◆ Work to be completed ◆
Set out exactly, line by line, the stretch of data below that begins at the line containing "Open Agents management panel" and ends at the line containing "You are a computer-use agent. The height", with both ends kept.

Stored data entries:
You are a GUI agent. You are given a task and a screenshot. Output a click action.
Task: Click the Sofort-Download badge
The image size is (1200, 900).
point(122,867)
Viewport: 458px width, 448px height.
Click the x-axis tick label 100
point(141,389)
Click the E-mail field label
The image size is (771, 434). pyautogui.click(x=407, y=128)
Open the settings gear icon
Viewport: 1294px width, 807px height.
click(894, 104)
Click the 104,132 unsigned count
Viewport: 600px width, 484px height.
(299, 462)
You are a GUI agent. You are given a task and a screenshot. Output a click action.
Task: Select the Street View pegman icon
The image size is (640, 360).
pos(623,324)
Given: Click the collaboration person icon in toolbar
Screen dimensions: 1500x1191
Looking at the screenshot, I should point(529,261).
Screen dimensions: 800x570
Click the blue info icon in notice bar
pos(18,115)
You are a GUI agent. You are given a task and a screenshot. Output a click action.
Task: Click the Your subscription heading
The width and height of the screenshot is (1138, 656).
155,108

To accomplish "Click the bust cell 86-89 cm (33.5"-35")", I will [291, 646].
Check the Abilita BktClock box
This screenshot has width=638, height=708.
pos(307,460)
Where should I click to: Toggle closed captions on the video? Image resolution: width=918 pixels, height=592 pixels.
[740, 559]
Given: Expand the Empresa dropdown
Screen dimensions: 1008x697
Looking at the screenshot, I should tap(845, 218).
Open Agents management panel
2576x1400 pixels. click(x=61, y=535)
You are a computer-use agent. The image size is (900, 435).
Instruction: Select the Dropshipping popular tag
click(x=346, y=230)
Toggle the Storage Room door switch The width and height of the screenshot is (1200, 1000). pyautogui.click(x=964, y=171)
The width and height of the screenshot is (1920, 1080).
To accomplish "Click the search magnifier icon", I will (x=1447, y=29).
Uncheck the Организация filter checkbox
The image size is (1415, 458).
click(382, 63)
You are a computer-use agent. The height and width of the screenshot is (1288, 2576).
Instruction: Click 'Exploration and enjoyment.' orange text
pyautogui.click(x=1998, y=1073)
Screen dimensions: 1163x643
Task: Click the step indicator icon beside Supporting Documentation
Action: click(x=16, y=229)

◆ Answer area ◆
Open Agents management panel
2576x1400 pixels. click(x=61, y=535)
You are a computer-use agent. The image size is (900, 435).
Instruction: Select the Dropshipping popular tag
click(x=346, y=230)
Toggle the Storage Room door switch The width and height of the screenshot is (1200, 1000). pyautogui.click(x=964, y=171)
The width and height of the screenshot is (1920, 1080).
To accomplish "Click the search magnifier icon", I will (x=1447, y=29).
Uncheck the Организация filter checkbox
The image size is (1415, 458).
click(382, 63)
You are a computer-use agent. The height and width of the screenshot is (1288, 2576).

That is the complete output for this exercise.